John Bunker, Anthony Smart, Anne Smart, Robin Greenwood, Sarah Greenwood, Alexandra Harley, Patrick Jones, Sam Cornish, Mark Skilton, Hilde Skilton, and Nick Moore visit the studio of painter Emyr Williams.
Alexandra Harley: The "passage of colour isn’t just pure. It may be a pure colour all the way through but the juxtapositions of the other colours around it are changing that colour immensely."
Anne Smart: "I know [Williams' paintings] are going to be about colour, but If I try to forget that, what comes out really strongly is how they make me feel… and I’m minded to think of a painting that relates to both of them: Monet’s 1860 “Women the Garden”, and what that does for me, and what I have always felt strongly about, is the light in it; and both these paintings articulate what light does, and I feel a strong presence of that light and what that sensation can give you spatially."

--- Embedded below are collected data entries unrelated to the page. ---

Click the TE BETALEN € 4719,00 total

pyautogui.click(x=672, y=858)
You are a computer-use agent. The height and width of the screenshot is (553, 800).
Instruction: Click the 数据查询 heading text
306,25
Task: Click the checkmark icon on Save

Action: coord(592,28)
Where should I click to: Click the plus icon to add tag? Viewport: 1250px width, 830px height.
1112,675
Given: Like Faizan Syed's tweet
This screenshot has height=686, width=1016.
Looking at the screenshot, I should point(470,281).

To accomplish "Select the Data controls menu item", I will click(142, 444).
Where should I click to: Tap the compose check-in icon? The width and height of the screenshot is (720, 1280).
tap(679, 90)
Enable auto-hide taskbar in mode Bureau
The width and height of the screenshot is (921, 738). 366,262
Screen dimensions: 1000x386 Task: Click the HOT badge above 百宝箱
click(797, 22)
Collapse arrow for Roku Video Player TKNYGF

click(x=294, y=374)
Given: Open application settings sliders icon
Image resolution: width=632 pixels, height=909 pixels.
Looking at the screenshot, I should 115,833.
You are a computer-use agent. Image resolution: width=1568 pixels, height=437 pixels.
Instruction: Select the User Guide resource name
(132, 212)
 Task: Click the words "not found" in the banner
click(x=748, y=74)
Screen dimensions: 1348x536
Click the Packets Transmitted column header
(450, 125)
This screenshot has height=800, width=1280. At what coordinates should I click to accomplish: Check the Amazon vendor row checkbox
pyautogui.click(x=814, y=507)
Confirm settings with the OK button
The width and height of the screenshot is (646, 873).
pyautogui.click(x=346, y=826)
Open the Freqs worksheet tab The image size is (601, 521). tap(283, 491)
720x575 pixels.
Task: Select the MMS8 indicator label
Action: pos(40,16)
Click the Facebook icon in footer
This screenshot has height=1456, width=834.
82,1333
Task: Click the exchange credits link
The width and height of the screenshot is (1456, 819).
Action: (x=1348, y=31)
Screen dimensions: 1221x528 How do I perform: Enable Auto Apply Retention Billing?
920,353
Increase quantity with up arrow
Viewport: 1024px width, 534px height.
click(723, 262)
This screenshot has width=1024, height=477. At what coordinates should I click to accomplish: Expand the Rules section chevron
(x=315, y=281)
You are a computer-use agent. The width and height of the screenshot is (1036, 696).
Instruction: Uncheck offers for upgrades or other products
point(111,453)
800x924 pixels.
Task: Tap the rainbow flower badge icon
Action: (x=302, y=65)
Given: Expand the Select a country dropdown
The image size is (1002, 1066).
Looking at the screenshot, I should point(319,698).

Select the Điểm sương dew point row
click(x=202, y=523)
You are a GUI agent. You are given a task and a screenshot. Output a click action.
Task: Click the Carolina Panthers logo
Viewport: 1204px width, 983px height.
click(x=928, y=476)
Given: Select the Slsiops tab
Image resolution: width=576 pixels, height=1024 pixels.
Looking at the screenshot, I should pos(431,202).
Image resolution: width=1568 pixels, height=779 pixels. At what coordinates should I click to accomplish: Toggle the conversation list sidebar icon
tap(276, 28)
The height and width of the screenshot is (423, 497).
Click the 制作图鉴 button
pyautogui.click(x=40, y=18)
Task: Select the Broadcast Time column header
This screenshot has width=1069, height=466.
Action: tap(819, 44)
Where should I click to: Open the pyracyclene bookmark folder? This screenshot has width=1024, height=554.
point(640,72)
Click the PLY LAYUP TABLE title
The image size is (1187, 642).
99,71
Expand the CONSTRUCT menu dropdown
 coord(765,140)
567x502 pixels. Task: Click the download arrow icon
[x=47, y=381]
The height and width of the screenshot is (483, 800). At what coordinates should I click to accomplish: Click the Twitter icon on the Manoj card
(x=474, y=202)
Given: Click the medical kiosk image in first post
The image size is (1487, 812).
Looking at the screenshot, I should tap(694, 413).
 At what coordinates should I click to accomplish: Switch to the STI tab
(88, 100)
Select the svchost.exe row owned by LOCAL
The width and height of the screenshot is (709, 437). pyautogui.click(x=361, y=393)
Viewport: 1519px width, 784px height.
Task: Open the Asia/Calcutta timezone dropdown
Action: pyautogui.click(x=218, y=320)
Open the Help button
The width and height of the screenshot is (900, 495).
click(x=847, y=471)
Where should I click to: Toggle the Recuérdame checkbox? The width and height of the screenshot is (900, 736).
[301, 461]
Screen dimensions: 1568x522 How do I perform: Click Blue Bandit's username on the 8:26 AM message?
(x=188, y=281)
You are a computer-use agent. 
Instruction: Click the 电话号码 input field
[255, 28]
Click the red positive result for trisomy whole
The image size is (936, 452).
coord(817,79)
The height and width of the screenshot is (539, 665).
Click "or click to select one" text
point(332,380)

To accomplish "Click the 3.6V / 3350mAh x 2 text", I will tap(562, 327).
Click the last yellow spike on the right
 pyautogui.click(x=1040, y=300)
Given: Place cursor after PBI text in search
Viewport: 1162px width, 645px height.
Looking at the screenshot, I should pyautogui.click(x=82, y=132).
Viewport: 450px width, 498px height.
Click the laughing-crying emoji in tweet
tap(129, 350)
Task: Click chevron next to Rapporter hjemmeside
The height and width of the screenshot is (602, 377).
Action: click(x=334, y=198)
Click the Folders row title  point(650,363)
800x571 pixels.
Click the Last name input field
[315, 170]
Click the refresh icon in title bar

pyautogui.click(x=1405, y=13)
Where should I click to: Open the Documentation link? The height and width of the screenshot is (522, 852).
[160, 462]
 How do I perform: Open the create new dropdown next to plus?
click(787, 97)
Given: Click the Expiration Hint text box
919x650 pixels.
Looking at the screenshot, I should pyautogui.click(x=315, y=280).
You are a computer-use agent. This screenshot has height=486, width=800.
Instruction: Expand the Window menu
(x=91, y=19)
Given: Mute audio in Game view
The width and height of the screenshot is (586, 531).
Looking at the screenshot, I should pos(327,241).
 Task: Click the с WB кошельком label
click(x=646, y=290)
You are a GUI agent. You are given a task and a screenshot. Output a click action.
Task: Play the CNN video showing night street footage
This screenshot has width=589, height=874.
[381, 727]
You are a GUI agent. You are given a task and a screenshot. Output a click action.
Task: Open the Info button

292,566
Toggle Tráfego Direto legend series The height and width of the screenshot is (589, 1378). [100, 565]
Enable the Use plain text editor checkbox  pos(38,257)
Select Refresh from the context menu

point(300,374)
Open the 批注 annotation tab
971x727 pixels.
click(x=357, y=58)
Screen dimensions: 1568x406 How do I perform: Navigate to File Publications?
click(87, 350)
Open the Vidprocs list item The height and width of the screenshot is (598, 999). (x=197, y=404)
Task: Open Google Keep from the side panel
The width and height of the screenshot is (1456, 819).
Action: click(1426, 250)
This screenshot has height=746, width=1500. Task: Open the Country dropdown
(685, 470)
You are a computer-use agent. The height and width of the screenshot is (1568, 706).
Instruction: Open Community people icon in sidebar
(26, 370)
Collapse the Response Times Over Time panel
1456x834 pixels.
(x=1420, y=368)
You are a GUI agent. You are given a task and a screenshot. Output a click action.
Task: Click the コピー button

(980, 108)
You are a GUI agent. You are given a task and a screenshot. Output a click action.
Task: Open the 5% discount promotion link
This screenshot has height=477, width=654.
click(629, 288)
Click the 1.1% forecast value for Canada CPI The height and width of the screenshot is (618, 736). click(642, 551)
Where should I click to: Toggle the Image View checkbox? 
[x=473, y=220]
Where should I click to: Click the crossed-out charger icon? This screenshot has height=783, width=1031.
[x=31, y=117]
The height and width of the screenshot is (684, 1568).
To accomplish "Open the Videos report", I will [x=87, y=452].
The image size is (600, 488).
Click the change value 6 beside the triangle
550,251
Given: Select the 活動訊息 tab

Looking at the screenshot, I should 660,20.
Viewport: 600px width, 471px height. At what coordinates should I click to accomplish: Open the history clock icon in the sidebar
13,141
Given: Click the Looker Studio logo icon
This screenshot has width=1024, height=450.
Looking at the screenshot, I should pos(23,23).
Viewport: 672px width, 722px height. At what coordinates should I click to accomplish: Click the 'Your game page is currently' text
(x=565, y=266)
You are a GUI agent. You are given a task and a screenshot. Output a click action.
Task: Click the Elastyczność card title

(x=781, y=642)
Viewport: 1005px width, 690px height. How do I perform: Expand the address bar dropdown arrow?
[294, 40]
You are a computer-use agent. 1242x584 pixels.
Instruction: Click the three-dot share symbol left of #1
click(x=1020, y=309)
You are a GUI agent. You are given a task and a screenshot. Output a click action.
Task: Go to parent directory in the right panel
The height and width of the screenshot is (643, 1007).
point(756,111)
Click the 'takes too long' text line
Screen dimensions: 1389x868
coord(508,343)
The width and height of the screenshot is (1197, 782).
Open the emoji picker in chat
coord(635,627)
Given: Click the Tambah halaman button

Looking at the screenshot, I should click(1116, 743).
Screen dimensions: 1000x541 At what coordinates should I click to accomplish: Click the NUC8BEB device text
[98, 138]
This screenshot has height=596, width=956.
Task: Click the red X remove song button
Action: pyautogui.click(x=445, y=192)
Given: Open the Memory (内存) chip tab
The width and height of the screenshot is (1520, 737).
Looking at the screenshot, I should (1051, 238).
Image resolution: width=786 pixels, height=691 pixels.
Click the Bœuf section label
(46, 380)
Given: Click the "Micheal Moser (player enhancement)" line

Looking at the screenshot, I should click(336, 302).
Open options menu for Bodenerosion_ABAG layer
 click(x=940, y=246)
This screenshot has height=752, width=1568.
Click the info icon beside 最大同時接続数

Robin Greenwood: "The elements in the painting are so much more demanding than one stripe next to another. I feel I’ve seen that sort of thing before – you know, beautifully coloured stripes… but here, I’ve never seen anything quite like this before."
Sam Cornish reflects on As Wide As A Door Is Open: Material Images at Fold Gallery, London (through October 11), an exhibition of abstract painting he co-curated with Kim Savage. The show features works by Christopher McSherry, Dominic Beattie, EC, John Bunker, and Stephen Buckley.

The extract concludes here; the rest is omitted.